As I fell the only thing I could think of was holding the camera up out of the water. Which I did manage to do. But falling while having no hands to break the fall meant I fell almost completely submerged.
For about a second.
I’m not sure how I managed to stand up again as quickly as I did, while at the same time I was able to reach for the new plastic bottle of bug spray that was being swept away in the current. My pants and socks absorbed all the water that poured in.
The camera was perfectly dry.
And the phone.
And the car key fobs, protected by my jacket pocket.
And my i pad, protected by the backpack.
It’s kind of ridiculous that I carry more than a thousand dollars of electronics along with me on these walks. John Muir carried a pencil and a notebook/sketch pad on his thousand-mile walk from Wisconsin to Florida and his hundreds of miles of walks through the Sierras, Cascades, and Alaska. Apparently John Muir didn’t fall into flooded trails, though he did climb a pine tree or two during the height of thunderous gales.
Maybe I should try that.
Sketchpads, that is.
But there’s not a lot of time for drawing, and some of the subjects like the new butterfly I saw? Well, butterflies fly.
I also saw three flowers I’ve never seen before:
· a sandy field of purple flowers that remind me of lupines in the Cascades,
· bushy shrubs that cover one section of the Wolf River Flowage berm blooming with occasional, small, white flower cups, drooping down,
· a flower that’s a cross between a daisy and a fleabane.
False Solomon Seals are at their peak in the woods as are strawberries along the trails. Suddenly appearing are the tall, elegant red and yellow columbines, bladder campion, dwarf yellow cinquefoil, and creeping yellow clovers. The violets, trilliums, wild geraniums, and dandelions, depending on their location, are rapidly fading, the dandelions, of course, transformed into spheres of seeds ready to fly.
Along Hansen Flowage where a while ago the tree and barn swallows put on their air show, the dragon and damsel flies have taken over. Large and medium black-bodied dragon flies darted and swayed everywhere; the large ones had black wing tip markings and a yellow or white patch on their backs. The impossibly thin (a millimeter?) damsel flies have always seemed to me to be glowing with iridescent blue electricity. I have seen the nymphs of dragonflies and damselflies clinging to blades of grass along lake shores, but never so many before. It was as though the Risen Christ had come out of the depths of the waters leading the creeping nymphs up the green blades rising where somehow new legs and new bodies pushed themselves up out of old legs and old bodies, where somehow invisible wings were extended and made flight-ready firm through the power running in tiny black veins.
Then last week they leapt into the air leaving their old bodies behind: parchment brittle, the color of nylon stockings, a skin once more commonly worn by humans. Having cast off their old clothes, I caught a few dragonflies romancing in the shadows, procreating the next generation the very first week they could fly.

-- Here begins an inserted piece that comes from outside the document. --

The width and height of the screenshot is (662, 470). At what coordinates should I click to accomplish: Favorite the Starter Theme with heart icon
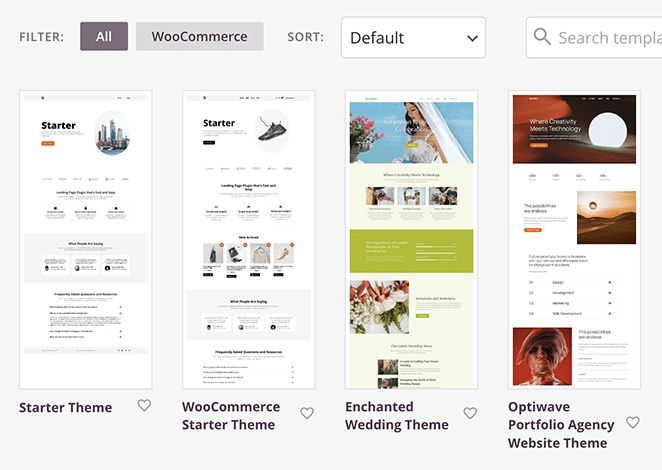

It wasn’t so pleasant for me to leap up out of the cold water and slog for another hour back to the car, extra pounds of water clinging to my legs, soaking my socks. With nothing but a cheese and pickle sandwich to cheer me up, I rested on the bench at the edge of the 80 Acre Flowage and talked with a fellow young traveler who marveled that none of what I had just seen was available to his expensive electronic screen.